Best Practices for SCD Type 2 in dbt
1. Optimize Performance
Over the years, SCD Type 2 tables can infinitely grow, so optimizing for performance is necessary:
- Partitioning: You can partition the snapshot table on the date so that queries are faster.
- Indexing: Columns such as updated_at should be indexed for faster lookups.
2. Handle Schema Changes
Because data schemas evolve with time, all modifications must be reviewed during the process:
- Version control systems must be used for Schema change tracking as part of documented procedures that ensure consistency.
- Regular verification of your snapshots ensures the correct tracking of data.
3. Ensure Data Accuracy
Every SCD Type 2 implementation requires accurate data maintenance. To enhance data accuracy:
- Regular Snapshot Execution: Running dbt snapshot jobs at set intervals enables the maintenance of fresh data.
- Data Validation: Validate snapshots against source tables to ascertain correctness..
Challenges and Solutions
1) Management of the Late Coming Data
Sometimes, such late data causes problems in historical tracking. To take care of this, the following points are:
- Backfill: Using backfilling methods, updating records whenever new data comes in late.
2) Performance Issues
The huge tables arise because of SCD Type 2. To take care of that –
- Optimized Queries: accommodate large datasets through optimized queries and indexing strategies.
3) Debugging Snapshot Problems
Debugging becomes most important when issues occur:
- dbt Debug: Use the dbt debug command to get problems identified in the snapshots and resolve them fast.
Real-World Use Cases of dbt SCD Type 2
1) Retail Industry: Price Change
Every retail store has prices that are always changing from time to time. This is where historical prices can be tracked for products. SCD Type 2 helps a business in analyzing customer behavior about price changes to assess their effectiveness over time.
2) E-commerce: Tracking Customer Profiles
In an e-commerce business, it is sometimes evident that a customer’s address, payment method, and preference change over time. SCD Type 2 will help an e-commerce company see a customer’s changing profile.
Conclusion
Implementing dbt Snapshots for handling Slowly Changing Dimensions (SDC) Type 2 provides organizations with a superior method to ensure data consistency and generate thorough trend reports. Businesses achieve efficient data change tracking functions through dbt’s automated processes, removing the need for complex ETL procedures. Data accuracy remains maintained alongside compliance standards to enable well-informed decision-making. The efficiency lifecycle requires three best practices: performance optimization, schema change management, and data precision methods. The implementation of SCD Type 2 enables organizations in any data-driven sector to maintain historical data trends while improving their analytical capabilities for prolonged business advancement. The use of dbt for SCD Type 2 implementation results in an expandable data approach that provides both reliable and durable data strategies. Sign up for Hevo transformer and get dbt-powered data transformation capabilities for free.
FAQs
1. How to create SCD type 2 table in dbt?
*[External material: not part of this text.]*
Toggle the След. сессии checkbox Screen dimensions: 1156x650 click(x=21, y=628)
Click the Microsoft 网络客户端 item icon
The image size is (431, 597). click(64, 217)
Use dbt Snapshots: Define a snapshot file with a unique key and a timestamp column (e.g., updated_at
) to capture record changes, then run dbt snapshot
to update your history table.
2. What is Type 2 SCD approach?
It tracks historical changes by inserting new records when a value changes, preserving previous versions along with their valid time periods for comprehensive trend analysis.
3. What is SCD in dbt?
SCD stands for Slowly Changing Dimensions—a data warehousing technique to maintain and query historical data changes. In dbt, it’s implemented using snapshots to automatically track these changes over time.